[Что требуется]
Перечислите все названия, взятые в кавычки во фрагменте о С. В. Яблоновском.

[Фрагмент документа]
.....
Стихи С. В. Потресова (Яблоновского) «В лунном свете»
По другой версии, изложенной А. Свирским в романе «История моей жизни», Сергей Яблоновский признался автору, что псевдоним происходит от стихотворения «Яблоня», получившего большое признание после выхода его первого поэтического сборника (под фамилией Потресов).
Значительное число документов, связанных с именем С. В. Яблоновского, хранится в Бахметевском архиве. Пытаясь безуспешно разыскать архив С. В. Яблоновского во Франции, я случайно наткнулся на публикацию в журнале «Знамя», где печаталось до той поры неизвестное письмо В. В. Набокова к С. В. Яблоновскому с указанием места хранения – фонд С. Потресова, Бахметевский архив. Мне удалось практически полностью скопировать этот фонд (а также документы, связанные с Яблоновским в фондах других лиц), вернуть их на родину, а затем перевести в цифровую форму, обеспечив таким образом надежную сохранность. Каким образом документы Яблоновского оказались в США, могу предположить, что в архив, созданный Б. А. Бахметевым[3], их передала Н. И. Давыдова (1897–1978), вторая жена С. В. Яблоновского. На момент смерти Яблоновского в США проживали духовник деда и большой его почитатель писатель Гребенщиков, и они вполне могли оказаться посредниками в этом вопросе. Н. И. Давыдова состояла в переписке с обоими, и это подтверждается документами из фонда.
Неясно, правда, каким образом там оказались материалы, датированные годами жизни деда в дореволюционной России. Трудно предположить, что он сохранил их, скитаясь по югу России, египетской пустыне или во время бесконечных переездов с квартиры на квартиру в Париже. Но эти документы в Бахметевском архиве существуют, за что низкий поклон и его основателю, и хранителям.
.....
[Исходные данные]
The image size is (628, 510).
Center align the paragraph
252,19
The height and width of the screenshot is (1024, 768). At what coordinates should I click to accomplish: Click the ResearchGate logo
.....
[Ожидаемый ответ]
«В лунном свете», «История моей жизни», «Яблоня», «Знамя».